[Saved data entries]

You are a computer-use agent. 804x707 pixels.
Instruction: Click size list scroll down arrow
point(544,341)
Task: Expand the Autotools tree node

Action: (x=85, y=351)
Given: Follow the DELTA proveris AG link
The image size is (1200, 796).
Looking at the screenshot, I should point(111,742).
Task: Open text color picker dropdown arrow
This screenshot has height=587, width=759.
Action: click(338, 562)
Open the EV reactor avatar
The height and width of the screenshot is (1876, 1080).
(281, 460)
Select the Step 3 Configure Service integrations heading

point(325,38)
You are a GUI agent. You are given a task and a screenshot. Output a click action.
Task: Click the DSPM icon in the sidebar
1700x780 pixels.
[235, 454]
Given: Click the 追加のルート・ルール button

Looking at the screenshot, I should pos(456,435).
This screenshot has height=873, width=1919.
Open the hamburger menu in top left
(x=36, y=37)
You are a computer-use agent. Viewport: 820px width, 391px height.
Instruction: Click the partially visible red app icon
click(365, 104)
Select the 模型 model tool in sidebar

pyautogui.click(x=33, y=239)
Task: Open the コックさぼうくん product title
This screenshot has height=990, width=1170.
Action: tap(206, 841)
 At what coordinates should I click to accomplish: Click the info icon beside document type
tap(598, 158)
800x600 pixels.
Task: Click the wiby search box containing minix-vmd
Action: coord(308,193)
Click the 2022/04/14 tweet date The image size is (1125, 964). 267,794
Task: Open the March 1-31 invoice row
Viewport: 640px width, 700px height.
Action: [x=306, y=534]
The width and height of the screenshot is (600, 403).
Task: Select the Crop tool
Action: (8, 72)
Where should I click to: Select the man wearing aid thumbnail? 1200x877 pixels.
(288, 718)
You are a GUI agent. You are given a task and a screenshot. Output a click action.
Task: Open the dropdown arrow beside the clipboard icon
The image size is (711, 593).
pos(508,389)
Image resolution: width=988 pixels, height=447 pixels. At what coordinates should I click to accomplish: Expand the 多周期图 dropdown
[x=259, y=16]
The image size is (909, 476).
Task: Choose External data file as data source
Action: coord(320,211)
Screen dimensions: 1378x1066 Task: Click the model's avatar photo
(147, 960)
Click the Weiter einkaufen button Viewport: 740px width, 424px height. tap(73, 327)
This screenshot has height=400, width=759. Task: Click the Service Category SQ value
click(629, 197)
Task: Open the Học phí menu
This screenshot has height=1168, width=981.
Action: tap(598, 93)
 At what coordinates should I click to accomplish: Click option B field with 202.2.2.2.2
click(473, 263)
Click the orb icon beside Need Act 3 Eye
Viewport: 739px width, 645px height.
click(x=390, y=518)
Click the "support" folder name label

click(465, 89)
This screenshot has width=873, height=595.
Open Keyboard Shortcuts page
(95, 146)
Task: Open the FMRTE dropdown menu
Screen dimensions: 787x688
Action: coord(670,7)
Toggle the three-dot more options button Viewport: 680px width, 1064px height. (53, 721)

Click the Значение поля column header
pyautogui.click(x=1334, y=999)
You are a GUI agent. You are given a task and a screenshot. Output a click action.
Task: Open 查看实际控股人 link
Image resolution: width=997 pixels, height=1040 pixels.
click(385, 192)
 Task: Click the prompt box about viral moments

**Required action:** Reproduce each line, exactly as it appears, from the one that contains "At what coordinates should I click to accomplish: Click option" through the last line of the records. Add no other lines.

**Task result:**
 At what coordinates should I click to accomplish: Click option B field with 202.2.2.2.2
click(473, 263)
Click the orb icon beside Need Act 3 Eye
Viewport: 739px width, 645px height.
click(x=390, y=518)
Click the "support" folder name label

click(465, 89)
This screenshot has width=873, height=595.
Open Keyboard Shortcuts page
(95, 146)
Task: Open the FMRTE dropdown menu
Screen dimensions: 787x688
Action: coord(670,7)
Toggle the three-dot more options button Viewport: 680px width, 1064px height. (53, 721)

Click the Значение поля column header
pyautogui.click(x=1334, y=999)
You are a GUI agent. You are given a task and a screenshot. Output a click action.
Task: Open 查看实际控股人 link
Image resolution: width=997 pixels, height=1040 pixels.
click(385, 192)
 Task: Click the prompt box about viral moments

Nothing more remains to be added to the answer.